Posterior distribution of coefficients in bridge regression. Above, projections of one simulated chain on the subspace spanned by two parameters in the Bayesian Lasso model. Visual inspection of base temperature (\(L=1\)) reveals the inherent multimodality of the a posteriori distribution. The simulations were performed on nine different temperature levels. One notices visually that at temperature ranging from the 6th and 7th level the modes are not easily recognisable, which implies that the corresponding chains no longer experience local behaviour. Also our criterion (verified every 1000 steps of the algorithm) did cut off levels higher than 7

Results on the final number of reached temperatures are gathered in Fig. 10 and demonstrate that its inclusion in the algorithm gives rather conservative results in terms of temperature levels reduction, which might be considered safe an option. The simple swapping levels at random strategy often chooses a number of temperature levels lower than other strategies. This can be explained by its tendency to get trapped in the mode with the highest probability mass, as can deduced from Table 7: the estimate of \(\beta _9\) is closer to 0 for that strategy.

Fig. 10
figure 10

Distribution of ultimate number of temperature levels in the Bayesian Bridge regression. The above plot counts how many times different numbers of temperature were reached when using the temperature number adaptation and different swap strategies: Equi-Energy type moves (EE), swapping only two adjacent levels (AL), and swapping between all levels at random (RA). The simulations lasted 100K iterations, preceded with 20K steps of burn-in. It is interesting to observe that the EE strategy never reached a number smaller than six and usually promoted a conservative choice of eight levels of temperature.
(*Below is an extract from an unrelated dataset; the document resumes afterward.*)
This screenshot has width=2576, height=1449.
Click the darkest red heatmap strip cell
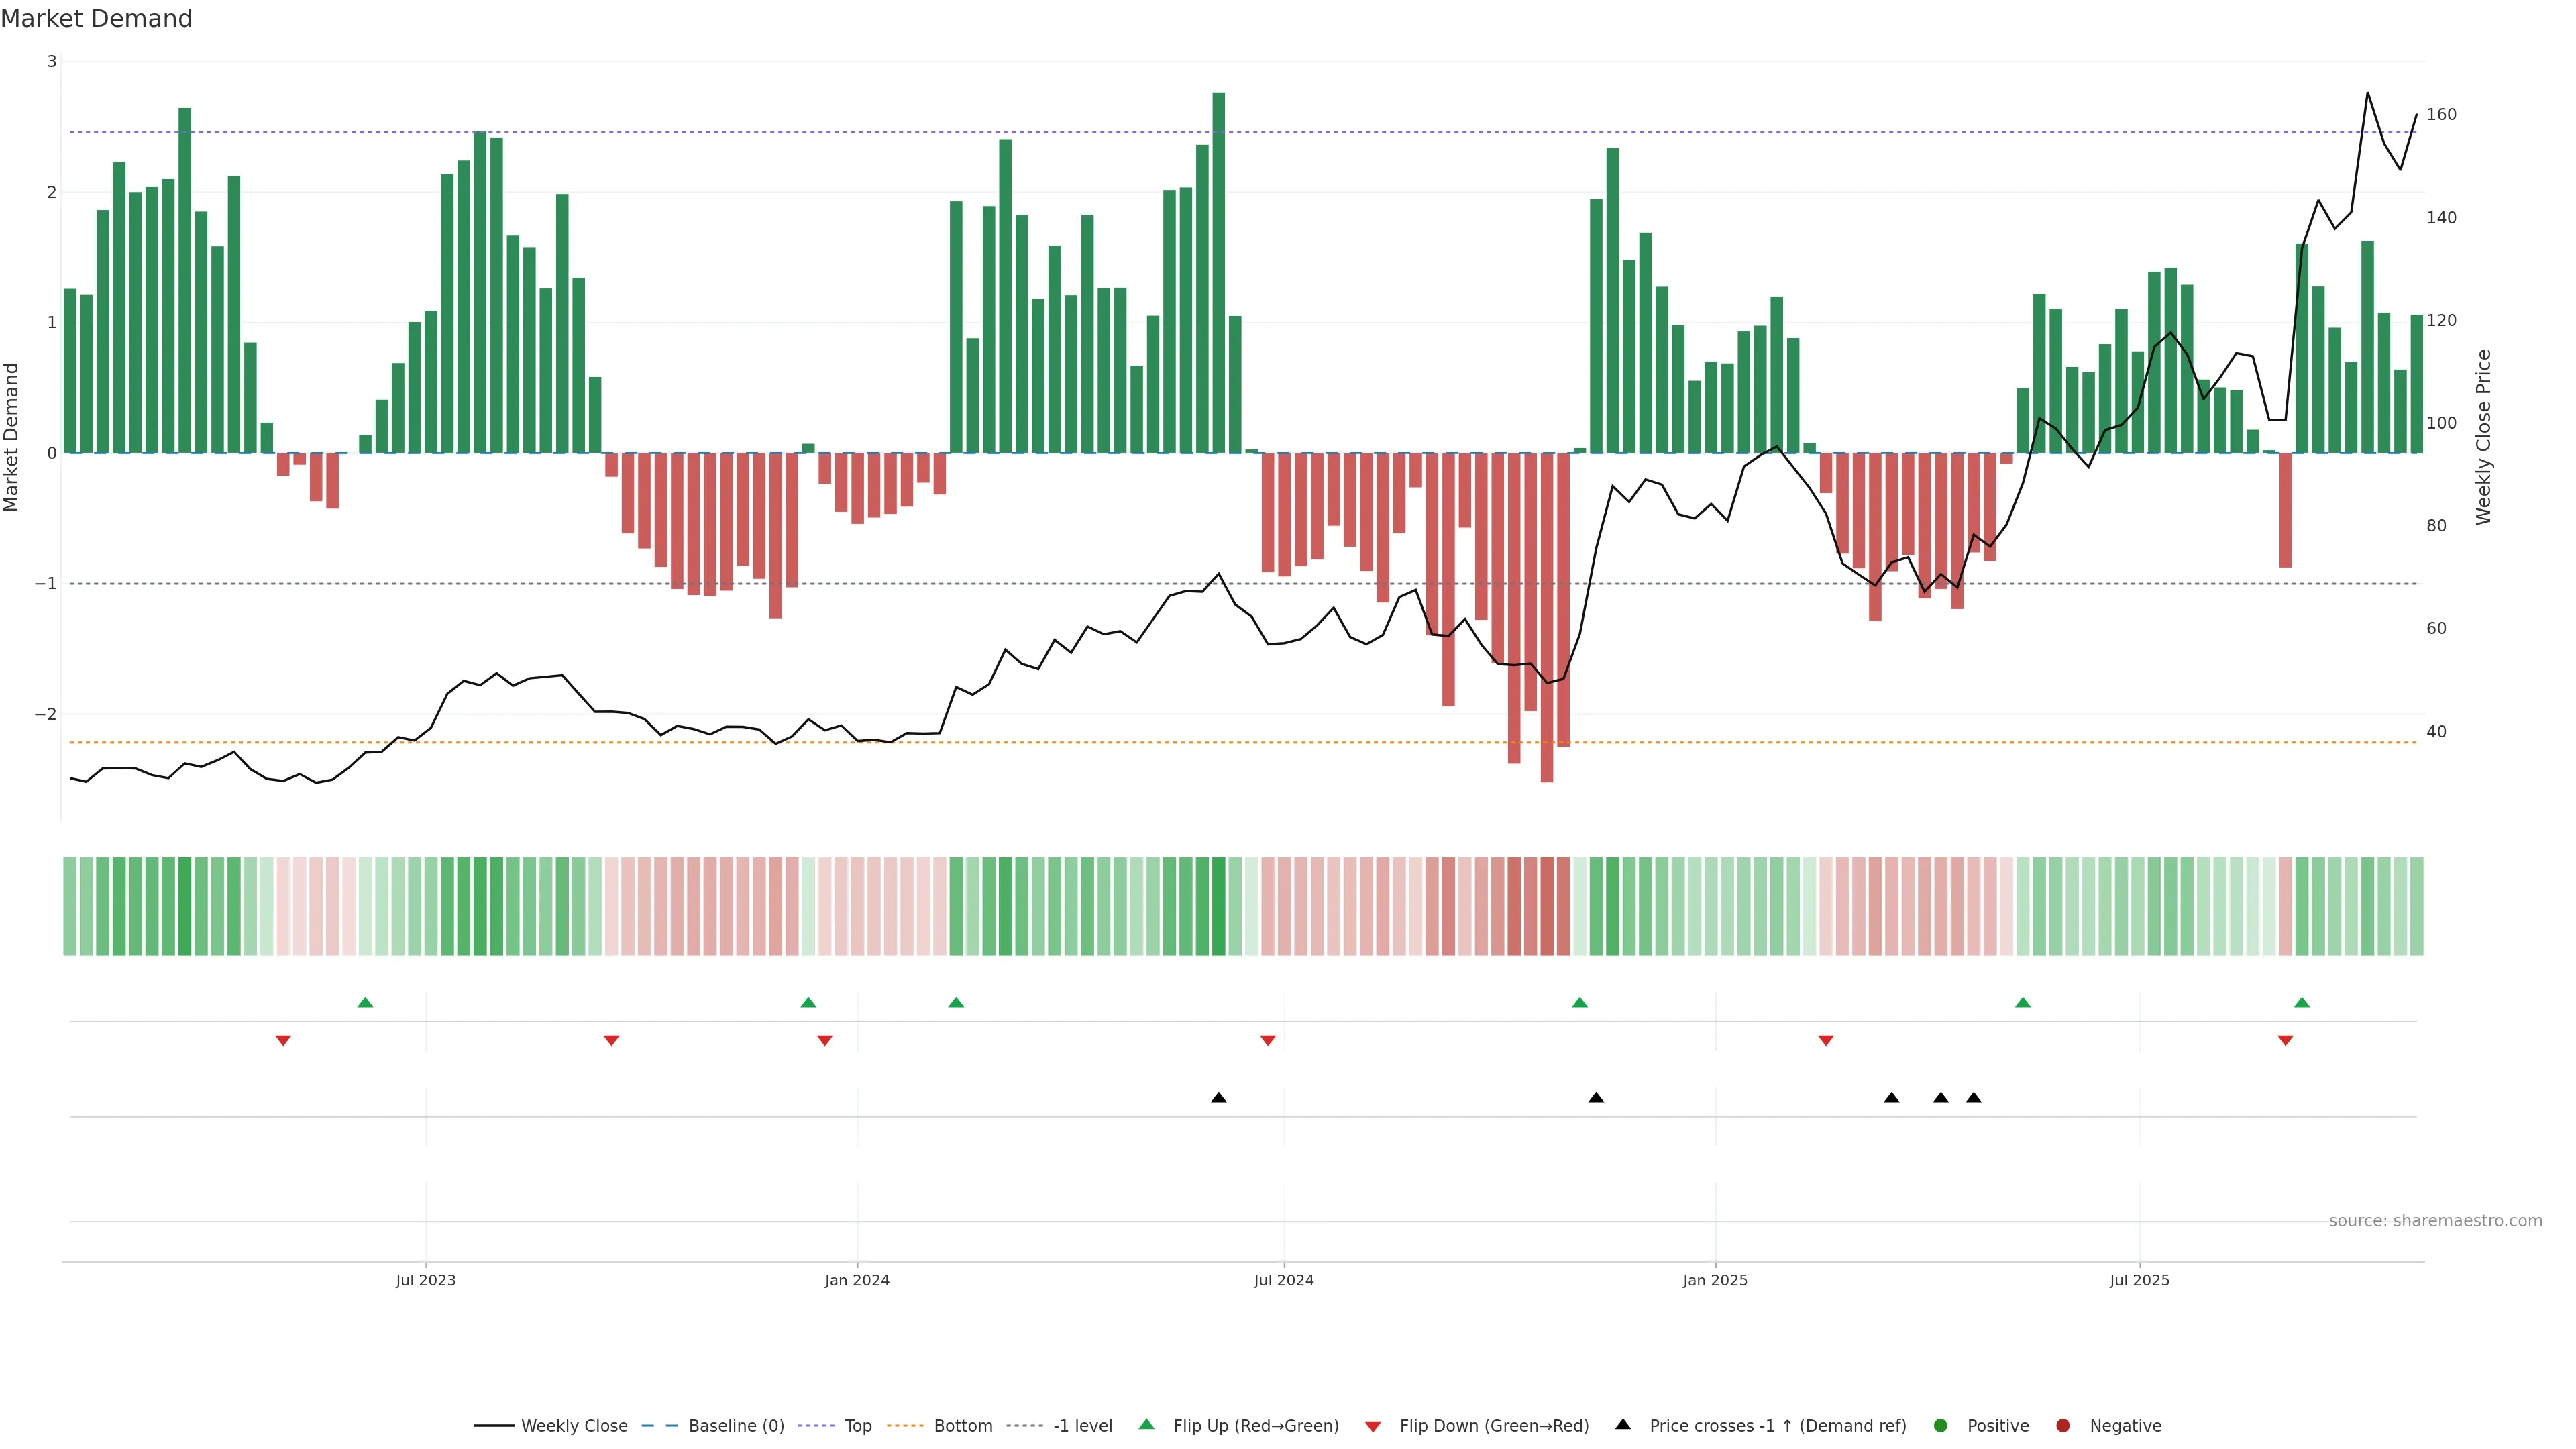[1547, 906]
Confront that with Fig. 6

7 Conclusions

In this article it was demonstrated that the Parallel Tempering  algorithm’s efficiency is highly dependent upon the number of initial temperature levels; for underestimating that number leads to poor quality estimates resulting from neglecting some of the modes of the distribution of interest. On the other hand, overestimation of the number of temperatures does not significantly improve these estimates but highly increases the computational cost. Finally, if in that case one uses a naive state-independent strategy, then the overall efficiency of the algorithm drops due to longer waiting times for significant swaps, i.e. ones involving the base level temperature.
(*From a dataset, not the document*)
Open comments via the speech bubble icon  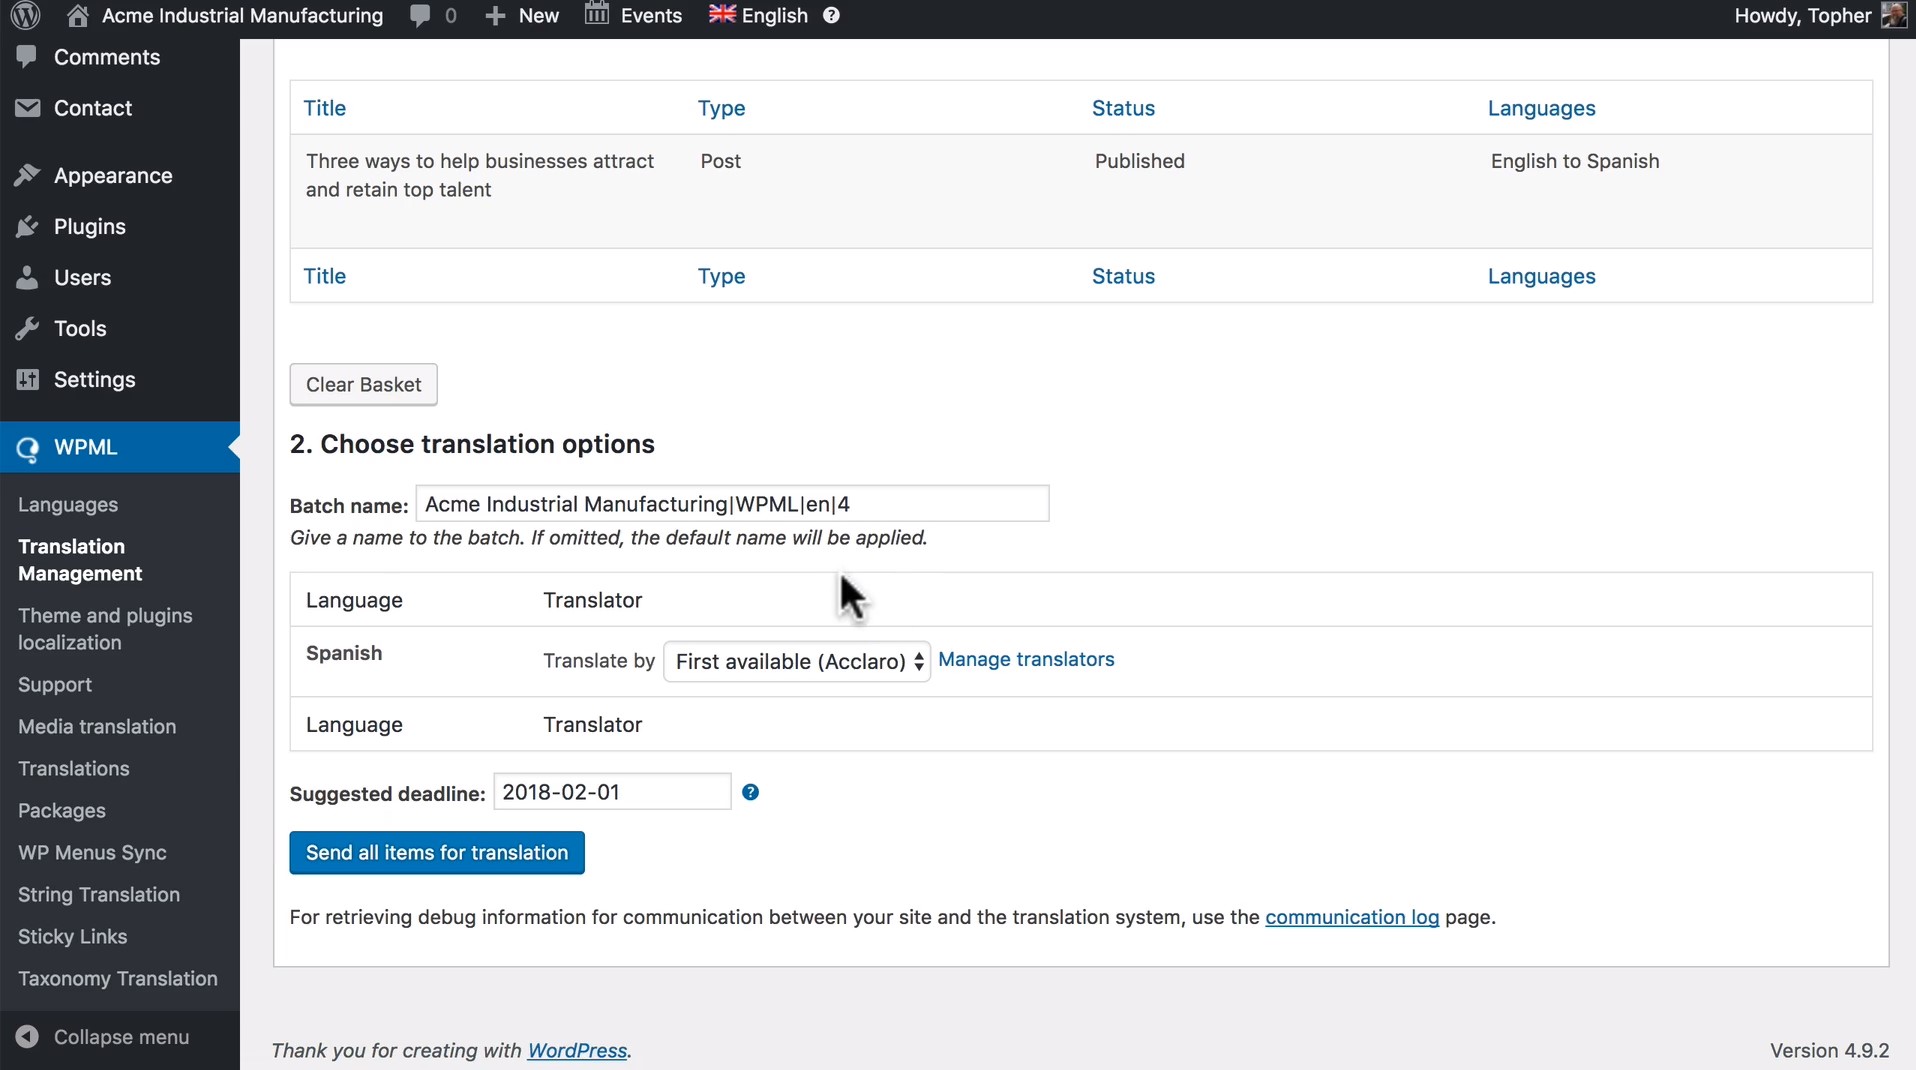419,15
We have developed an algorithm with adaptable temperature scheme. Using it, one can overshot the number of temperature levels needed for performing good quality simulation and the procedure will automatically reduce some of the redundant levels. The results of our simulation support our claim of the method correctness.
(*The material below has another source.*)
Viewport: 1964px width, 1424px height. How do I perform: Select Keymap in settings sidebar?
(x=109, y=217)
We have also proposed a novel framework encompasing state-dependent strategies. These allow promotion of swaps based on various properties of the current state, e.g. Equi-Energy-type moves, big-jumps promotion, and similar. We have shown that this framework is susceptible to analytical analysis based on already known results. Specifically, we have concentrated here on evaluating the equi-energy type strategy and thoroughly tested it. The results show that it is more efficient than the standard state-independent swap strategy, since the overall acceptance of a global moves is higher, the difference getting larger with the initial number of temperatures. Similar conclusions can be drawn on the behaviour of the Root Mean Square Error. It is also more robust when it comes to overshooting the number of temperatures, as the quality of the estimates of importance does not diminish while introducing extra chains.

We find out that in comparison with the previous results (Kou et al. 2006; Baragatti et al. 2013) we do not observe significant differences between strategies both based on classical Parallel Tempering approach and the Equi Energy type moves: they all provide similarly good quality results. We conclude that a good choice of temperatures schedule is far more important than the way how differently tempered chains interact. Similar observations could be found in previous work (Miasojedow et al. 2013a).

All the scripts used in simulations are readily obtainable on request.